Description
This Vegan Millionaire Shortbread is a luscious, gluten-free treat featuring a crunchy almond-based crust, rich coconut caramel, and a smooth dark chocolate topping sprinkled with flaky sea salt. Perfect for vegan dessert lovers seeking a decadent yet dairy-free and gluten-free indulgence.
Ingredients
Scale
Crust
- 400 g ground almonds (or 300 g plain flour)
- 125 g vegan butter (or 200 g if using plain flour)
- 60 g soft brown sugar
- ¼ teaspoon sea salt (optional)
Caramel
- 320 g sweetened condensed coconut milk (or 400 g for gooey caramel)
- 180 g vegan butter
- 90 g soft brown sugar
- 90 g granulated sugar
- ½ tsp sea salt (optional)
- 1 tsp vanilla extract (optional)
Chocolate Coating
- 180 g vegan dark chocolate
- 30 g vegan butter
- Flaky sea salt (for garnish)
Instructions
- Prepare: Preheat the oven to 175°C (350°F). Lightly grease an 8″ square or 9″ rectangular pan with vegan butter or oil and line with parchment paper.
- Make the crust: In a food processor, blend ground almonds (or plain flour), vegan butter, soft brown sugar, and sea salt until a dough forms. Press this dough evenly into the pan base. Cover with parchment paper and press down firmly using a flat-bottomed glass, then remove the parchment and prick the dough several times with a fork.
- Bake the crust: Bake for 14-15 minutes (15-18 minutes if using plain flour) until slightly golden. Allow to cool completely to room temperature.
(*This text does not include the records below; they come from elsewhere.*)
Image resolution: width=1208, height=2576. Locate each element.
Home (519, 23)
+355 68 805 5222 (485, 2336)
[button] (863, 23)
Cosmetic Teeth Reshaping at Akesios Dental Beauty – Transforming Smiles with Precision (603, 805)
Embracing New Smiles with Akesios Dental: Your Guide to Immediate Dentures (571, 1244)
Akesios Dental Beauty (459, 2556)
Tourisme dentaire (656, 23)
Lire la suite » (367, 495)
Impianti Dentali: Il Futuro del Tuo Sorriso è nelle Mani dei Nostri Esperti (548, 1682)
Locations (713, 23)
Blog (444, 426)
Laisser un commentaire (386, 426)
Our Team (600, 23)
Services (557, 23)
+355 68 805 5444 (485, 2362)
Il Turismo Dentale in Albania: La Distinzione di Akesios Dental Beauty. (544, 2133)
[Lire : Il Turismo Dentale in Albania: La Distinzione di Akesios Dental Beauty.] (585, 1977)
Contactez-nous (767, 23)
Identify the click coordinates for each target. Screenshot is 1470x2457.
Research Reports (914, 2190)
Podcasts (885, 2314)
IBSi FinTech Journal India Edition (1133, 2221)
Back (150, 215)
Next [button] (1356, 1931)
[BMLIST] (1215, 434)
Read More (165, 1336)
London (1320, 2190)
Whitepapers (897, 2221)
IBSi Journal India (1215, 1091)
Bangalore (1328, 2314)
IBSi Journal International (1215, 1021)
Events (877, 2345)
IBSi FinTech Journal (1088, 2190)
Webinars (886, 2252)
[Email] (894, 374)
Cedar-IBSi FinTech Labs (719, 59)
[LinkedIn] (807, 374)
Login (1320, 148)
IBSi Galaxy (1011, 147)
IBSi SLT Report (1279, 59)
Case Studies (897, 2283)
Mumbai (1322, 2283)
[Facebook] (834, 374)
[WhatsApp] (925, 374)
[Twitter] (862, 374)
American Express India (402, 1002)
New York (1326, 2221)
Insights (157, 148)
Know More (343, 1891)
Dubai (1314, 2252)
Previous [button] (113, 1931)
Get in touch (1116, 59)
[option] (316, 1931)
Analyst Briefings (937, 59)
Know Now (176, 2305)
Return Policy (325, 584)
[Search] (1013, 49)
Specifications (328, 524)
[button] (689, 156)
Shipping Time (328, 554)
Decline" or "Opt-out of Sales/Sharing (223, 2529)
- Make the caramel: In a saucepan, melt the sweetened condensed coconut milk, vegan butter, soft brown sugar, and granulated sugar over medium heat. Stir continuously, monitoring with a candy thermometer until the mixture reaches 120°C (248°F). Remove from heat, stir in sea salt and vanilla extract if using, and let cool slightly for 5 minutes.
- Assemble the caramel layer: Pour the caramel evenly over the cooled shortbread base. Let it come to room temperature before refrigerating for at least 3 hours or overnight to set firmly.
- Prepare the chocolate topping: Melt vegan dark chocolate and butter together over a double boiler, stirring until smooth. Spread the melted chocolate evenly over the set caramel layer. Sprinkle flaky sea salt on top.
- Serve: Allow the slice to set at room temperature for at least 15 minutes before slicing. Use a sharp knife and cut slowly, pressing down firmly to cut through the chocolate, caramel, and crust layers cleanly.
- Store: Keep in an airtight container in the refrigerator for up to a week, or freeze for longer storage. If frozen, allow to defrost for 1-2 hours before serving.
Notes
- For gooier caramel, use 400 g sweetened condensed coconut milk instead of 320 g.
- If substituting plain flour for ground almonds, increase vegan butter in the crust to 200 g and extend bake time to 15-18 minutes.
- Sea salt is optional but recommended for enhancing flavor layers.
- Use a candy thermometer to ensure caramel reaches the perfect temperature for setting.
- Double boiler method avoids burning chocolate, resulting in smooth topping.
- Allowing bars to set fully in the fridge before slicing ensures clean and neat pieces.